To do: In the listing below, locate the lines that hold "resolution" and copy them.

Exercise input:

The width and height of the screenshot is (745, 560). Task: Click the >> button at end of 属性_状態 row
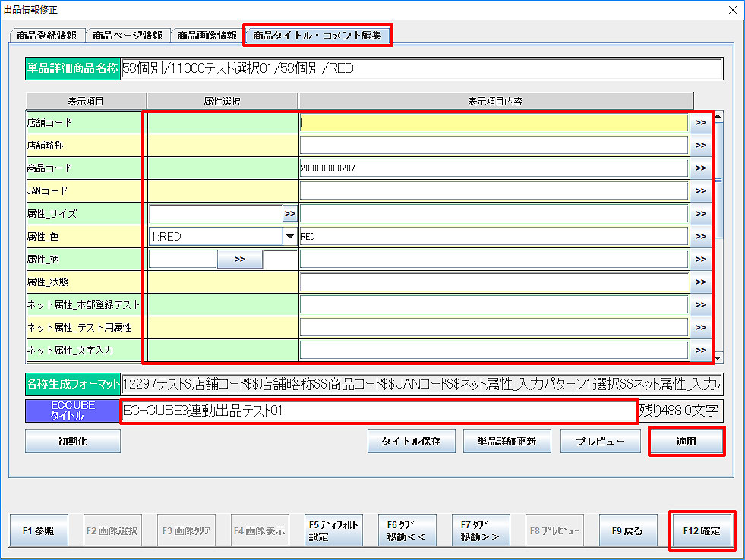(700, 282)
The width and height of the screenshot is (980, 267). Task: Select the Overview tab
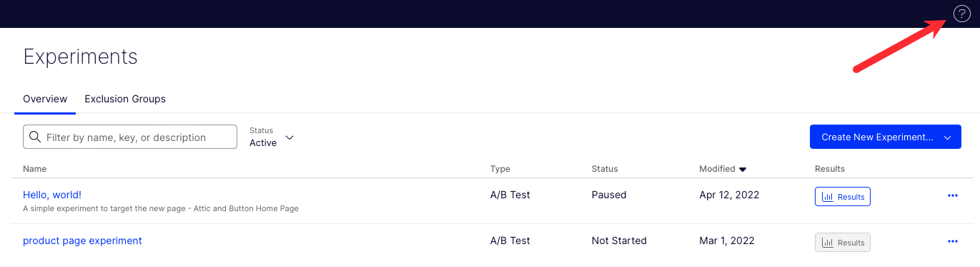[x=45, y=99]
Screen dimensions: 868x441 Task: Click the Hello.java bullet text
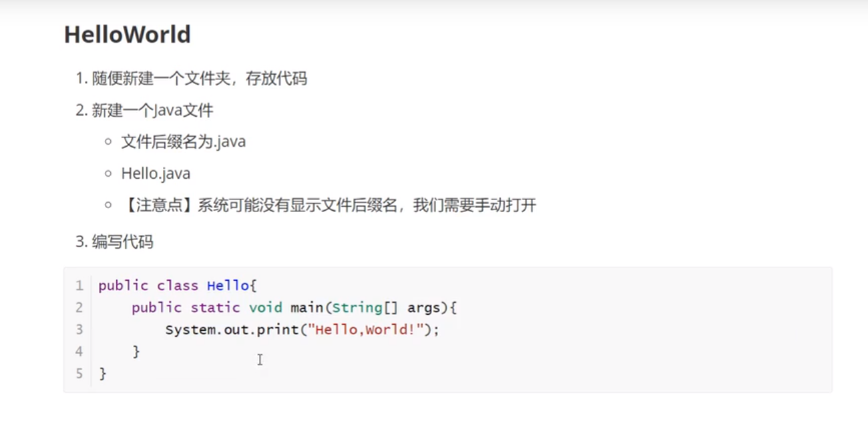click(x=156, y=173)
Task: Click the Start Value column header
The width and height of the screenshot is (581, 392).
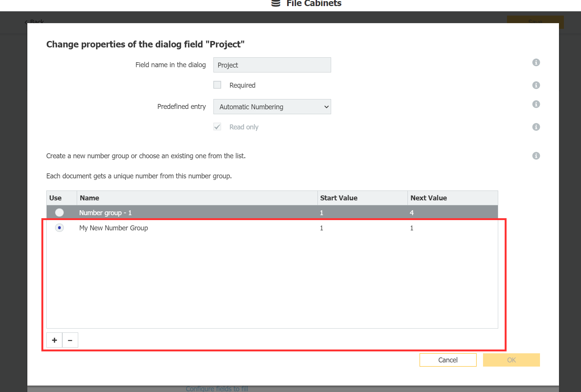Action: tap(339, 198)
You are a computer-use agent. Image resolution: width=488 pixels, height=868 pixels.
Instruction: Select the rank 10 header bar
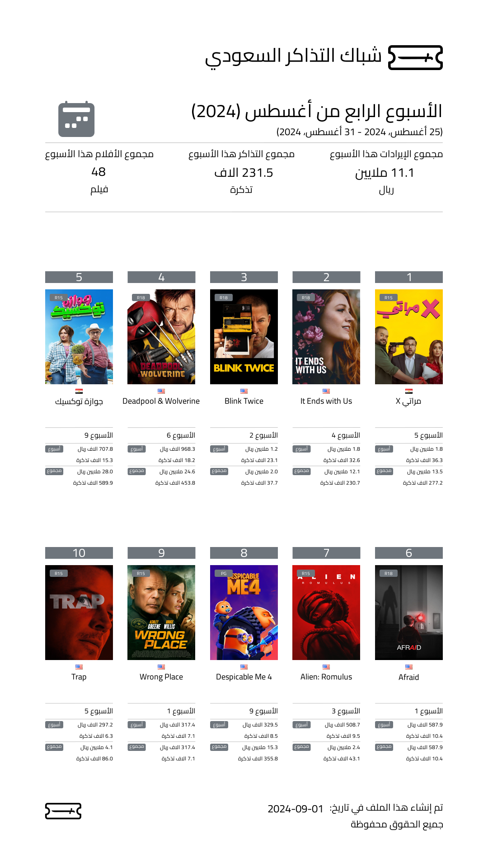(x=79, y=553)
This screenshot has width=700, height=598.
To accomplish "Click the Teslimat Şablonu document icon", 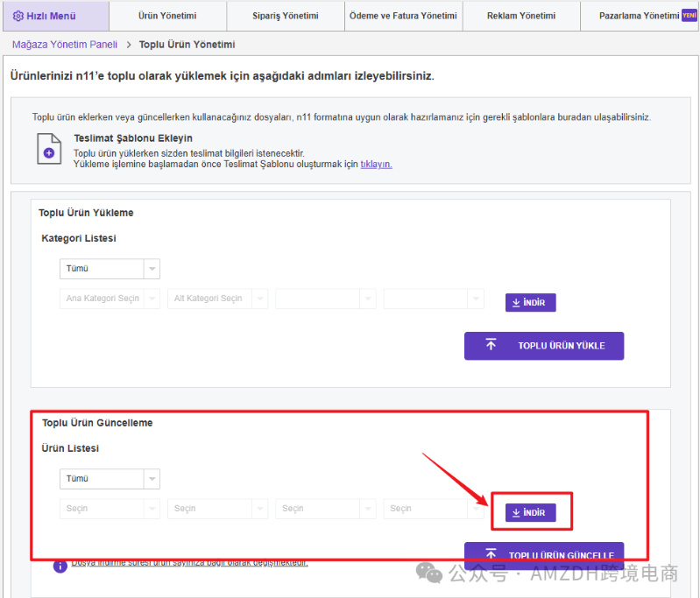I will 49,149.
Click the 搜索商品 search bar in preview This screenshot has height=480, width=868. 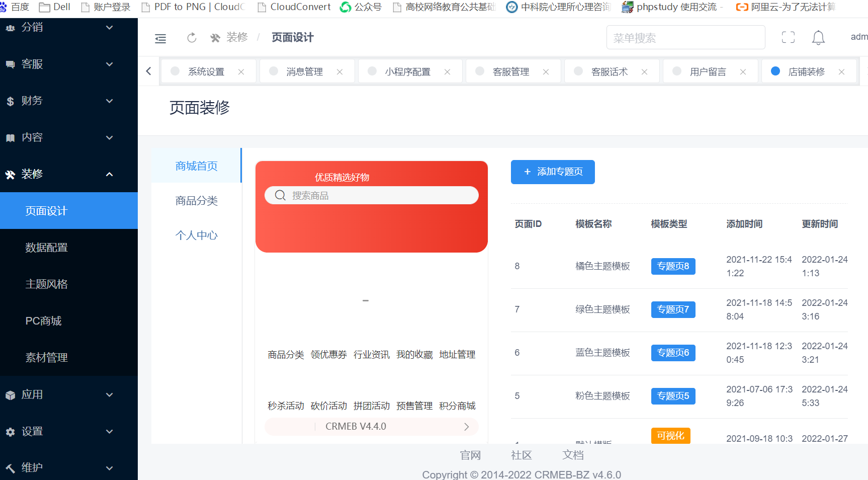371,196
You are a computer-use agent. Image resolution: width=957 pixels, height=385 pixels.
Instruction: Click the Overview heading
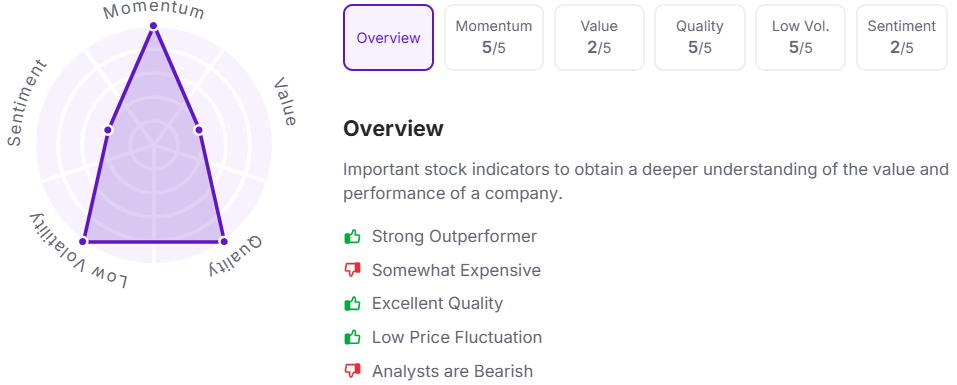(x=393, y=129)
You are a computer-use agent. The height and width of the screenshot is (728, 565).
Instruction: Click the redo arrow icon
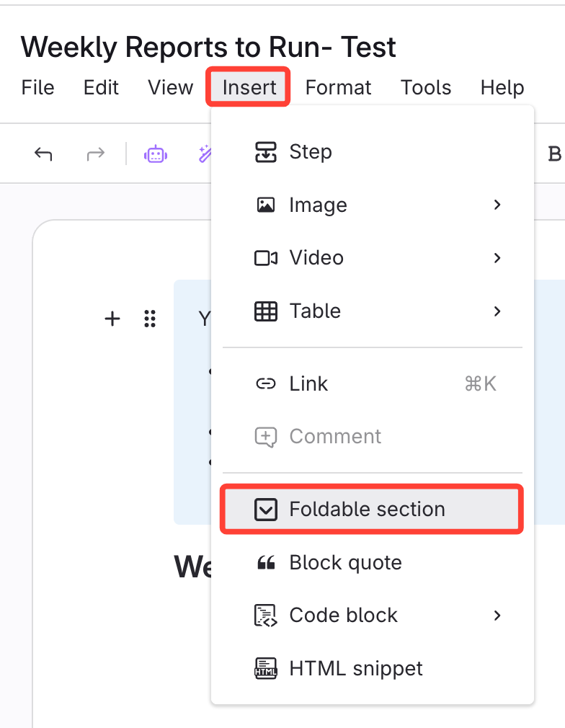coord(95,154)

Response:
You are a computer-use agent. Image resolution: width=488 pixels, height=868 pixels.
You are a computer-use agent. Image resolution: width=957 pixels, height=385 pixels.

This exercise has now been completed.